Verse 4 says, “When He heard this, Jesus said, “This sickness will not end in death. No, it is for God’s glory so that God’s Son may be glorified through it.” It was probably reassuring to John and the other disciples that Jesus said the sickness would not end in death, but they must have wondered what did He mean “be glorified through it”?
After a few days He tells the disciples they are going back to Judea. He says Lazarus has fallen asleep, but I am going to wake him up. To the disciples this must have been really confusing. I always love their responses when they don’t understand.
Verses 14 and 15 points to what it meant that He would be glorified through it.

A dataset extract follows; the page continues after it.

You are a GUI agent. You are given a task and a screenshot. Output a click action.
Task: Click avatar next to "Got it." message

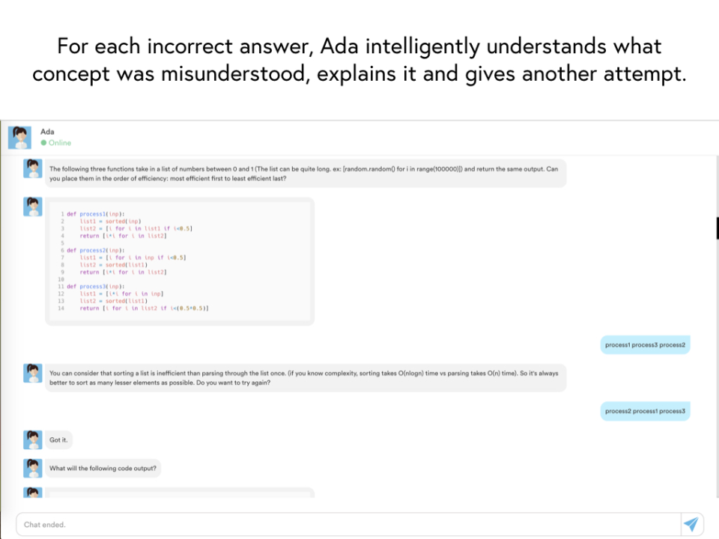click(32, 439)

14 So then he told them plainly, “Lazarus is dead, 15 and for your sake I am glad I was not there, so that you may believe. But let us go to him.”
When they arrived, Lazarus was in the tomb and the mourning was in process. When Martha heard Jesus was there, she went to Him. The next few verses describe her deep faith in Jesus and the Father. I love verses 21 and 22.
21 “Lord,” Martha said to Jesus, “if You had been here, my brother would not have died. 22 But I know that even now God will give You whatever You ask.”
Total faith in His healing power. Can you hear the agony in Martha when she says if You had been here? It feels gut wrenching to me. Even the statement “that the Father will give You whatever You ask” shows her deep faith, even though she has no idea what is coming.
She said she believes in the “resurrection at the last day”. Verses 25-27 are the core of the Gospel.
25 Jesus said to her, “I am the resurrection and the life. The one who believes in me will live, even though they die; 26 and whoever lives by believing in me will never die. Do you believe this?”
27 “Yes, Lord,” she replied, “I believe that you are the Messiah, the Son of God, who is to come into the world.”
When Martha tells Mary Jesus is here, we hear the same statement of faith in His healing power from Mary. Verse 32 says, “Lord, if you had been here, my brother would not have died.” When Jesus sees their weeping verse 33 says, “He was deeply moved in spirit and troubled.” Verse 35 says, “Jesus wept”. He knew what He was about to do, but the emotion and pain the death of His friend caused them moved His human side. He understands our pain that we go through because He witnessed it in His humanity.
Again, we have a moment in time in Jesus’ ministry were John at age 23 witnesses His Lord weeping over the death of His friend that He could have stopped. John and the others must have been so confused. What would you be thinking if you were John? However, at 80 as John recalls the scene, he could then understand Jesus words in verse 15, “for your sake I am glad I was not there, so that you may believe.”
They take Jesus to the tomb and the mourning crowd follows. When He says to take away the stone Martha reacted. How many times do we see Biblical characters think they have to explain things to God. Do we ever stop and explain why something won’t work to God?
Jesus says, “Did I not tell you that if you believe, you will see the glory of God?” Jesus prays to His Father. Verse 42 says, “ I knew that you always hear Me, but I said this for the benefit of the people standing here, that they may believe that you sent Me.”
What is the crowd thinking? What are John and the disciples thinking? I think you could “feel” the anticipation in the crowd. What was Jesus going to do? Then comes the words that echo through time, “Lazarus, come out!” Can you imagine the gasps from the crowd? I would have been terrified. What is coming out?
Verse 44 sets the stage. “ The dead man came out, his hands and feet wrapped with strips of linen, and a cloth around his face. Jesus said to them, “Take off the grave clothes and let him go.” Have you ever thought what it would be like to remove the wrappings off Lazarus? What would be under them? A skeleton with hanging flesh?
This story, like the story of the man born blind, changes Lazarus into a walking witness of Jesus power to all that knew him. Wherever he went, the healing power of Jesus was front and center.
The rest of chapter 11 describes people then and people now. There were people that believed who Jesus was and others that were stuck in their religion and wanted Him out of their way. The Pharisees plotted to kill Him. Some people today want to silence Jesus’ people and the Biblical truth. I will always have a hard time understanding those that reject the truth today and yet I know the Good Shepperd told us, “I am the good shepherd; I know my sheep and My sheep know Me.” There will always be those who don’t want to be His sheep.